■ DIRECTION ■
Put every line of the records below into a numbered list, one line per number. Leave out the blank lines.
━━━ RECORDS TO PROCESS ━━━
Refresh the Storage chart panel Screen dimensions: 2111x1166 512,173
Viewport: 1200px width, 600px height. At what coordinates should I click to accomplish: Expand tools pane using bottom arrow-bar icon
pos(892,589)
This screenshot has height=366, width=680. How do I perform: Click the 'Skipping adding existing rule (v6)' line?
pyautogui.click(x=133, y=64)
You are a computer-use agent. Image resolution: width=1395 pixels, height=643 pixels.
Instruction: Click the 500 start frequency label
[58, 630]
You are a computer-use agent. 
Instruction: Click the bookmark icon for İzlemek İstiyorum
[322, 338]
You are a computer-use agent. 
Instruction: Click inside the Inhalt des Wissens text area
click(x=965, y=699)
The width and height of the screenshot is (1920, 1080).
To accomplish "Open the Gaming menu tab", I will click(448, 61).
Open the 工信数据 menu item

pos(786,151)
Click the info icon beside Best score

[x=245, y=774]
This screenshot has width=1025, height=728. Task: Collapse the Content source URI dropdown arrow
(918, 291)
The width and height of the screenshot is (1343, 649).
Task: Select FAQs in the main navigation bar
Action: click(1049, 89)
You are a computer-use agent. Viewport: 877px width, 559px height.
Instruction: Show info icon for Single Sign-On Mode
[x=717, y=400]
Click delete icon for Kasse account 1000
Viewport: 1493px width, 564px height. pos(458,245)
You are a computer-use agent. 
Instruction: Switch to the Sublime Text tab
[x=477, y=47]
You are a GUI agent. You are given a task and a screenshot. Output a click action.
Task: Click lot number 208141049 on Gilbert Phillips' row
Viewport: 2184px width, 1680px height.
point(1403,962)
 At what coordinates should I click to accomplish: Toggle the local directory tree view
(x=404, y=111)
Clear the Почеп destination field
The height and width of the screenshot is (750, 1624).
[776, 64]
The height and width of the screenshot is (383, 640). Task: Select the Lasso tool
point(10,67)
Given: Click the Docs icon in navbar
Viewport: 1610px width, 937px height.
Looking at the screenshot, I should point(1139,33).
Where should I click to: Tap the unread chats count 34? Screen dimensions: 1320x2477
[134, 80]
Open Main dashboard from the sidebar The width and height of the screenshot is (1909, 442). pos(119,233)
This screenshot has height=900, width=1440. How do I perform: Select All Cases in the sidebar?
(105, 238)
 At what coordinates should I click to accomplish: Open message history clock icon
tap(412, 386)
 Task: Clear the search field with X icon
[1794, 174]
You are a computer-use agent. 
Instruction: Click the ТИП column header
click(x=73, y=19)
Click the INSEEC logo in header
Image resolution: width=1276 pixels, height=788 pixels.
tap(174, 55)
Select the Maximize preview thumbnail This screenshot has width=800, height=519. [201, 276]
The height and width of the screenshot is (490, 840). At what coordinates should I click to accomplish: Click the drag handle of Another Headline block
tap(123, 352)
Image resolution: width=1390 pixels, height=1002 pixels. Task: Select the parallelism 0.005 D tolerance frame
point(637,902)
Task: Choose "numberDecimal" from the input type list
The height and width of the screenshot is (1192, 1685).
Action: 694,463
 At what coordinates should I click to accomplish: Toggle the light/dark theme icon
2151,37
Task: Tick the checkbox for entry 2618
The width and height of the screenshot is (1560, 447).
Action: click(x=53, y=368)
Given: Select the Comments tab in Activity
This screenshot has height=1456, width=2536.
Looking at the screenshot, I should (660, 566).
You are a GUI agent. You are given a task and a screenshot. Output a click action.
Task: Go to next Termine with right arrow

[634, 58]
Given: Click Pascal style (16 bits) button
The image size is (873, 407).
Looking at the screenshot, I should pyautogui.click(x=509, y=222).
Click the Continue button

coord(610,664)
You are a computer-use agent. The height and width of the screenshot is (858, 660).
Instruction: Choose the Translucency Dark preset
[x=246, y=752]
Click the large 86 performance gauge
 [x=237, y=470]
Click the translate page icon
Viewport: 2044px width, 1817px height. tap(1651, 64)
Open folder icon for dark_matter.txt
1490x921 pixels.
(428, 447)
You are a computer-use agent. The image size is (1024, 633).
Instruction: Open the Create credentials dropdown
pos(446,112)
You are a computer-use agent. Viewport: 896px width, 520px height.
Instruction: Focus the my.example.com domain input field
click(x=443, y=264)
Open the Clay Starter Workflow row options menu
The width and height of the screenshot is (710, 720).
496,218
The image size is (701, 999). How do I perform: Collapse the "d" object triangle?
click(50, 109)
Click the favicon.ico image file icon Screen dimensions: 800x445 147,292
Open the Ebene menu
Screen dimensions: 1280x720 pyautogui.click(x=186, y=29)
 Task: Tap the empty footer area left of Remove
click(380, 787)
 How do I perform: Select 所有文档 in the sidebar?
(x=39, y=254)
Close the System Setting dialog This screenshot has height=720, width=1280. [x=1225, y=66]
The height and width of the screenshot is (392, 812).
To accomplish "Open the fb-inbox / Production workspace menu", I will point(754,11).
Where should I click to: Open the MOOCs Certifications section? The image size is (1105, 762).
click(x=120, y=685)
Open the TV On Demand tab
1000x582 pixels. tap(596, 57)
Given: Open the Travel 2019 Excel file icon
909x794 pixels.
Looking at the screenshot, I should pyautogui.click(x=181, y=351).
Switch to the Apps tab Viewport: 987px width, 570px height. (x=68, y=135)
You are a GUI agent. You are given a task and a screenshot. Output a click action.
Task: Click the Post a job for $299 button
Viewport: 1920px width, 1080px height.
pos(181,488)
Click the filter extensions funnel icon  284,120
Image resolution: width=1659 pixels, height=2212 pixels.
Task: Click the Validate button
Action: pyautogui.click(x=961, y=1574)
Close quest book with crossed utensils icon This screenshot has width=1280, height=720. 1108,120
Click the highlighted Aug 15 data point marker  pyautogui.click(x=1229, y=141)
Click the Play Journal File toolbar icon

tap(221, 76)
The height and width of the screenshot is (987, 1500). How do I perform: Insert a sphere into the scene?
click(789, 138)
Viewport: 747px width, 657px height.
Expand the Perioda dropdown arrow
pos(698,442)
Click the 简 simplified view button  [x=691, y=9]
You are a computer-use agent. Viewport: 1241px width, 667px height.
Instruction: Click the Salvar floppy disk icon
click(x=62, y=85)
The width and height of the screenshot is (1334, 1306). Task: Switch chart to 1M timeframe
━━━
■ COMPLETED EXERCISE ■
1. Refresh the Storage chart panel Screen dimensions: 2111x1166 512,173
2. Viewport: 1200px width, 600px height. At what coordinates should I click to accomplish: Expand tools pane using bottom arrow-bar icon
3. pos(892,589)
4. This screenshot has height=366, width=680. How do I perform: Click the 'Skipping adding existing rule (v6)' line?
5. pyautogui.click(x=133, y=64)
6. You are a computer-use agent. Image resolution: width=1395 pixels, height=643 pixels.
7. Instruction: Click the 500 start frequency label
8. [58, 630]
9. You are a computer-use agent. 
10. Instruction: Click the bookmark icon for İzlemek İstiyorum
11. [322, 338]
12. You are a computer-use agent. 
13. Instruction: Click inside the Inhalt des Wissens text area
14. click(x=965, y=699)
15. The width and height of the screenshot is (1920, 1080).
16. To accomplish "Open the Gaming menu tab", I will click(448, 61).
17. Open the 工信数据 menu item
18. pos(786,151)
19. Click the info icon beside Best score
20. [x=245, y=774]
21. This screenshot has width=1025, height=728. Task: Collapse the Content source URI dropdown arrow
22. (918, 291)
23. The width and height of the screenshot is (1343, 649).
24. Task: Select FAQs in the main navigation bar
25. Action: click(1049, 89)
26. You are a computer-use agent. Viewport: 877px width, 559px height.
27. Instruction: Show info icon for Single Sign-On Mode
28. [x=717, y=400]
29. Click delete icon for Kasse account 1000
30. Viewport: 1493px width, 564px height. pos(458,245)
31. You are a computer-use agent. 
32. Instruction: Switch to the Sublime Text tab
33. [x=477, y=47]
34. You are a GUI agent. You are given a task and a screenshot. Output a click action.
35. Task: Click lot number 208141049 on Gilbert Phillips' row
36. Viewport: 2184px width, 1680px height.
37. point(1403,962)
38.  At what coordinates should I click to accomplish: Toggle the local directory tree view
39. (x=404, y=111)
40. Clear the Почеп destination field
41. The height and width of the screenshot is (750, 1624).
42. [776, 64]
43. The height and width of the screenshot is (383, 640). Task: Select the Lasso tool
44. point(10,67)
45. Given: Click the Docs icon in navbar
46. Viewport: 1610px width, 937px height.
47. Looking at the screenshot, I should point(1139,33).
48. Where should I click to: Tap the unread chats count 34? Screen dimensions: 1320x2477
49. [134, 80]
50. Open Main dashboard from the sidebar The width and height of the screenshot is (1909, 442). pos(119,233)
51. This screenshot has height=900, width=1440. How do I perform: Select All Cases in the sidebar?
52. (105, 238)
53.  At what coordinates should I click to accomplish: Open message history clock icon
54. tap(412, 386)
55.  Task: Clear the search field with X icon
56. [1794, 174]
57. You are a computer-use agent. 
58. Instruction: Click the ТИП column header
59. click(x=73, y=19)
60. Click the INSEEC logo in header
61. Image resolution: width=1276 pixels, height=788 pixels.
62. tap(174, 55)
63. Select the Maximize preview thumbnail This screenshot has width=800, height=519. [201, 276]
64. The height and width of the screenshot is (490, 840). At what coordinates should I click to accomplish: Click the drag handle of Another Headline block
65. tap(123, 352)
66. Image resolution: width=1390 pixels, height=1002 pixels. Task: Select the parallelism 0.005 D tolerance frame
67. point(637,902)
68. Task: Choose "numberDecimal" from the input type list
69. The height and width of the screenshot is (1192, 1685).
70. Action: 694,463
71.  At what coordinates should I click to accomplish: Toggle the light/dark theme icon
72. 2151,37
73. Task: Tick the checkbox for entry 2618
74. The width and height of the screenshot is (1560, 447).
75. Action: click(x=53, y=368)
76. Given: Select the Comments tab in Activity
77. This screenshot has height=1456, width=2536.
78. Looking at the screenshot, I should (660, 566).
79. You are a GUI agent. You are given a task and a screenshot. Output a click action.
80. Task: Go to next Termine with right arrow
81. [634, 58]
82. Given: Click Pascal style (16 bits) button
83. The image size is (873, 407).
84. Looking at the screenshot, I should pyautogui.click(x=509, y=222).
85. Click the Continue button
86. coord(610,664)
87. You are a computer-use agent. The height and width of the screenshot is (858, 660).
88. Instruction: Choose the Translucency Dark preset
89. [x=246, y=752]
90. Click the large 86 performance gauge
91.  [x=237, y=470]
92. Click the translate page icon
93. Viewport: 2044px width, 1817px height. tap(1651, 64)
94. Open folder icon for dark_matter.txt
95. 1490x921 pixels.
96. (428, 447)
97. You are a computer-use agent. The image size is (1024, 633).
98. Instruction: Open the Create credentials dropdown
99. pos(446,112)
100. You are a computer-use agent. Viewport: 896px width, 520px height.
101. Instruction: Focus the my.example.com domain input field
102. click(x=443, y=264)
103. Open the Clay Starter Workflow row options menu
104. The width and height of the screenshot is (710, 720).
105. 496,218
106. The image size is (701, 999). How do I perform: Collapse the "d" object triangle?
107. click(50, 109)
108. Click the favicon.ico image file icon Screen dimensions: 800x445 147,292
109. Open the Ebene menu
110. Screen dimensions: 1280x720 pyautogui.click(x=186, y=29)
111.  Task: Tap the empty footer area left of Remove
112. click(380, 787)
113.  How do I perform: Select 所有文档 in the sidebar?
114. (x=39, y=254)
115. Close the System Setting dialog This screenshot has height=720, width=1280. [x=1225, y=66]
116. The height and width of the screenshot is (392, 812).
117. To accomplish "Open the fb-inbox / Production workspace menu", I will point(754,11).
118. Where should I click to: Open the MOOCs Certifications section? The image size is (1105, 762).
119. click(x=120, y=685)
120. Open the TV On Demand tab
121. 1000x582 pixels. tap(596, 57)
122. Given: Open the Travel 2019 Excel file icon
123. 909x794 pixels.
124. Looking at the screenshot, I should pyautogui.click(x=181, y=351).
125. Switch to the Apps tab Viewport: 987px width, 570px height. (x=68, y=135)
126. You are a GUI agent. You are given a task and a screenshot. Output a click action.
127. Task: Click the Post a job for $299 button
128. Viewport: 1920px width, 1080px height.
129. pos(181,488)
130. Click the filter extensions funnel icon  284,120
131. Image resolution: width=1659 pixels, height=2212 pixels.
132. Task: Click the Validate button
133. Action: pyautogui.click(x=961, y=1574)
134. Close quest book with crossed utensils icon This screenshot has width=1280, height=720. 1108,120
135. Click the highlighted Aug 15 data point marker  pyautogui.click(x=1229, y=141)
136. Click the Play Journal File toolbar icon
137. tap(221, 76)
138. The height and width of the screenshot is (987, 1500). How do I perform: Insert a sphere into the scene?
139. click(789, 138)
140. Viewport: 747px width, 657px height.
141. Expand the Perioda dropdown arrow
142. pos(698,442)
143. Click the 简 simplified view button  [x=691, y=9]
144. You are a computer-use agent. Viewport: 1241px width, 667px height.
145. Instruction: Click the Salvar floppy disk icon
146. click(x=62, y=85)
147. The width and height of the screenshot is (1334, 1306). Task: Switch chart to 1M timeframe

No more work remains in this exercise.